Stored data:
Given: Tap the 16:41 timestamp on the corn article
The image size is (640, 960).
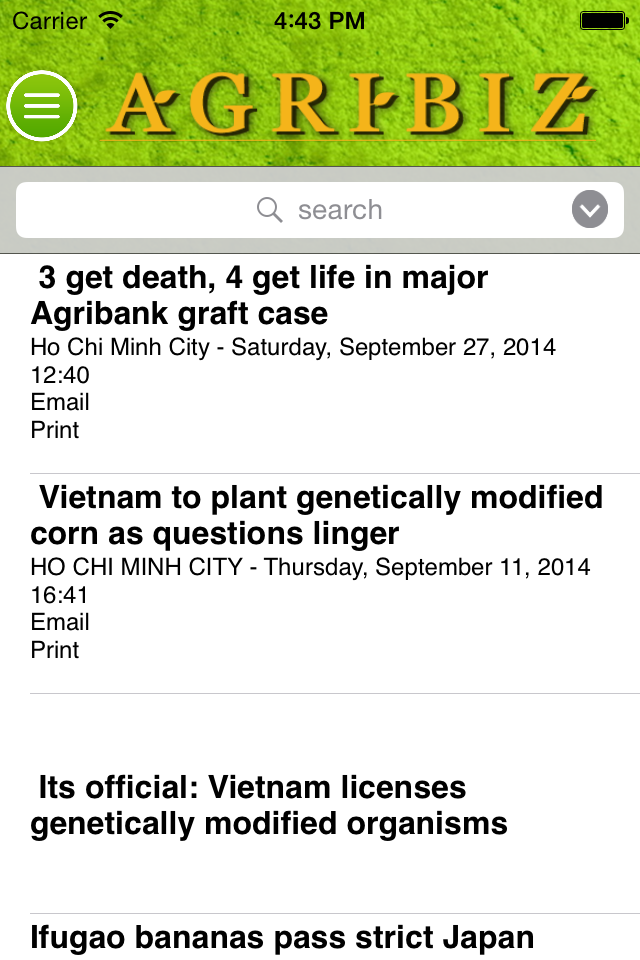Looking at the screenshot, I should 59,594.
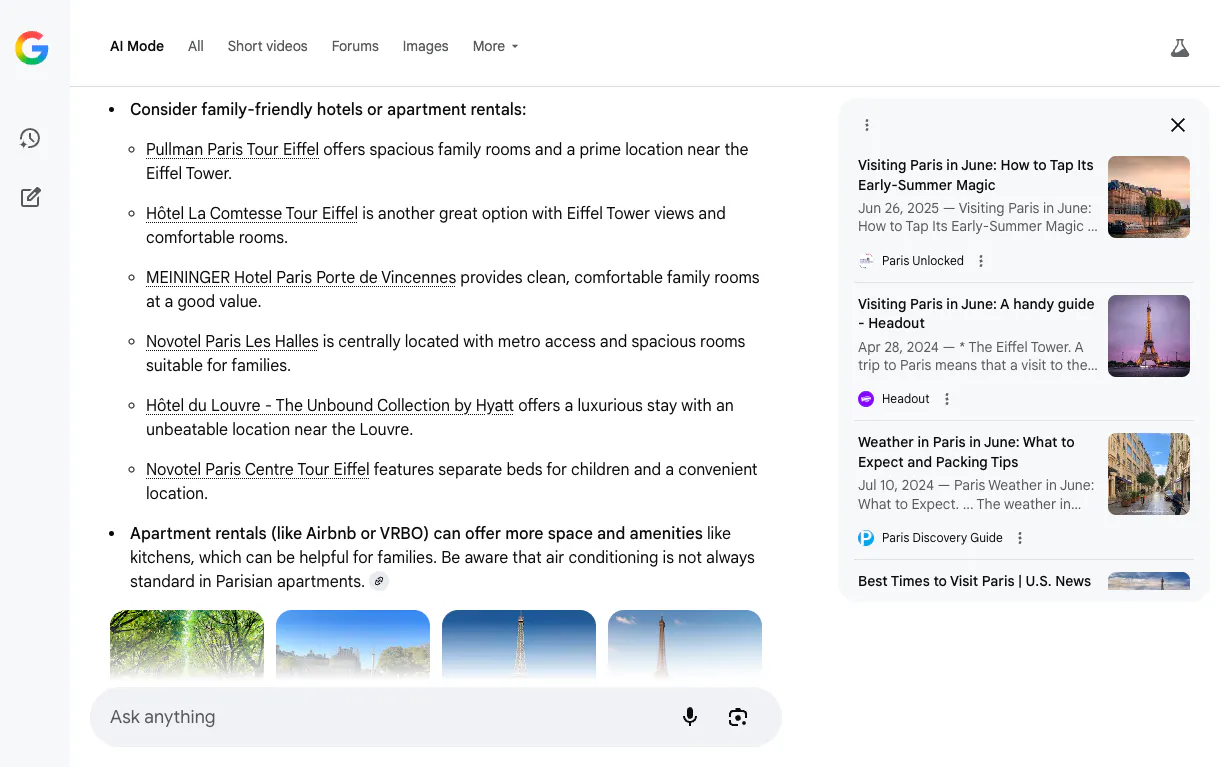Switch to the Images tab

coord(425,46)
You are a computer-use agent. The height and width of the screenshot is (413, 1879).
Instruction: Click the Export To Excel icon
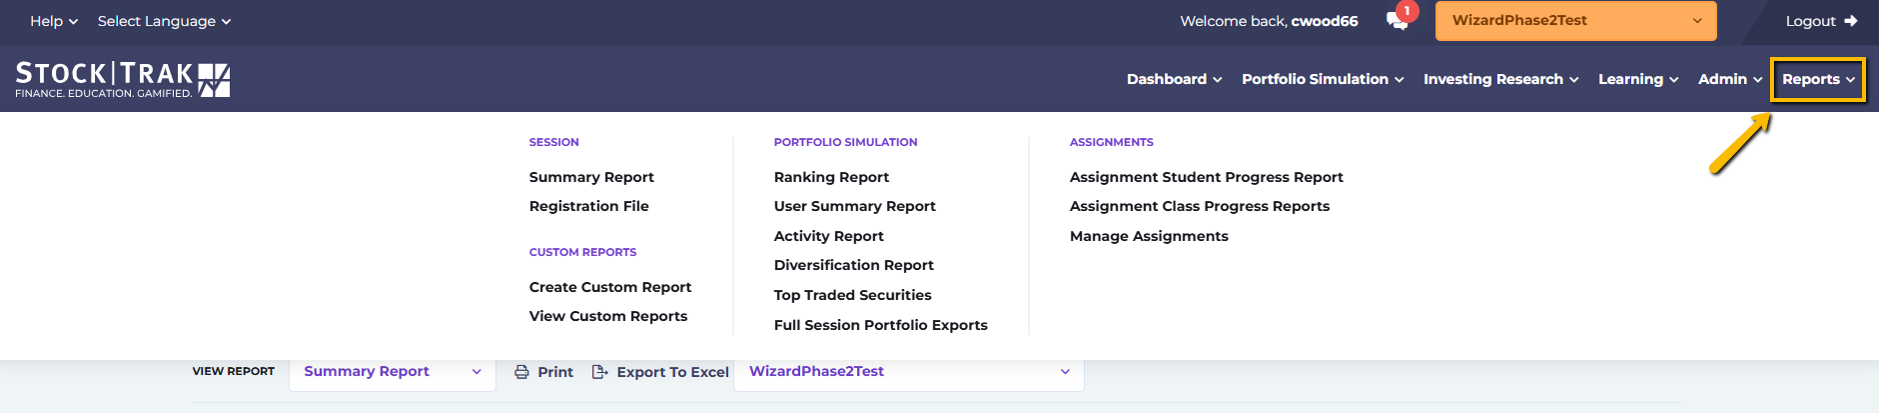pyautogui.click(x=600, y=372)
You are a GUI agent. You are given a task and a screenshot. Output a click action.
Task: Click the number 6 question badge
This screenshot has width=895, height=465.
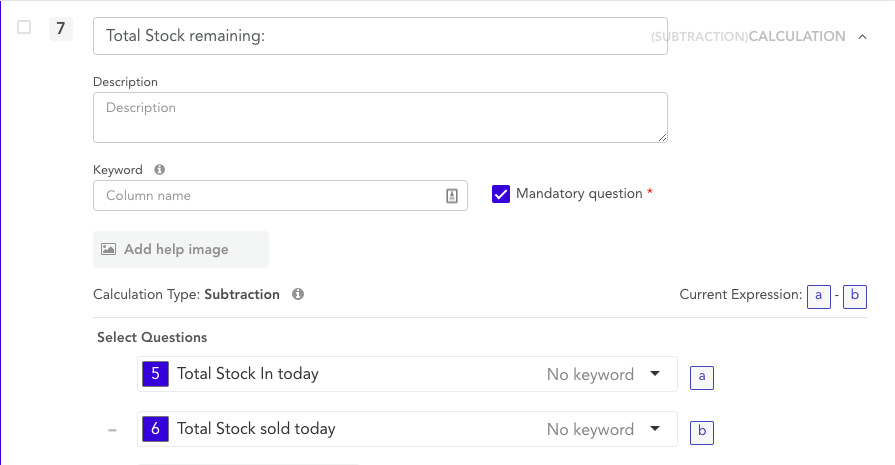pyautogui.click(x=155, y=429)
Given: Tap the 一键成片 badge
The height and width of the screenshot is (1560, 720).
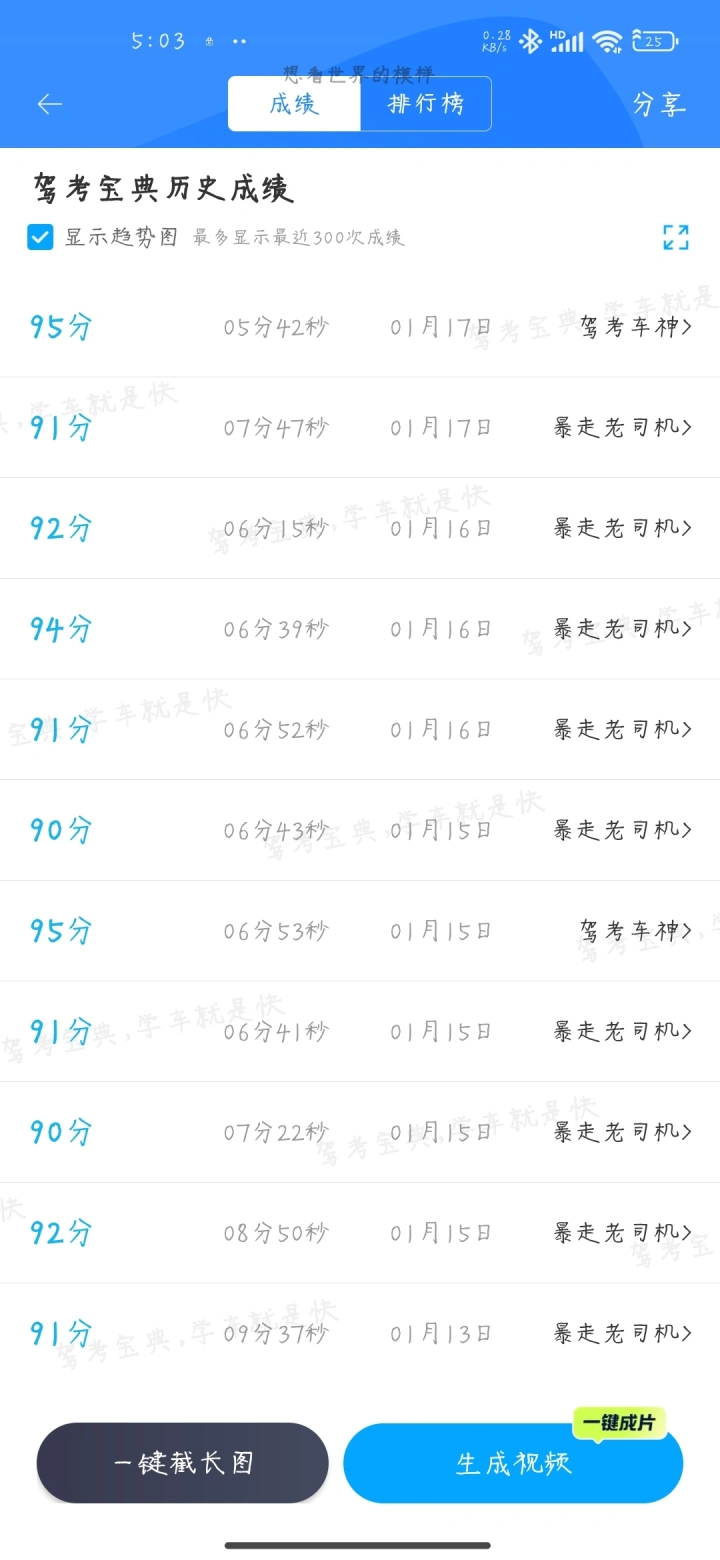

**What is expected**
Once the line containing "This screenshot has width=895, height=465." is found in the records above, it and every line after it up to the last must be repeated exactly, without pictures.

**Response area**
This screenshot has width=895, height=465.
pyautogui.click(x=155, y=429)
Given: Tap the 一键成片 badge
The height and width of the screenshot is (1560, 720).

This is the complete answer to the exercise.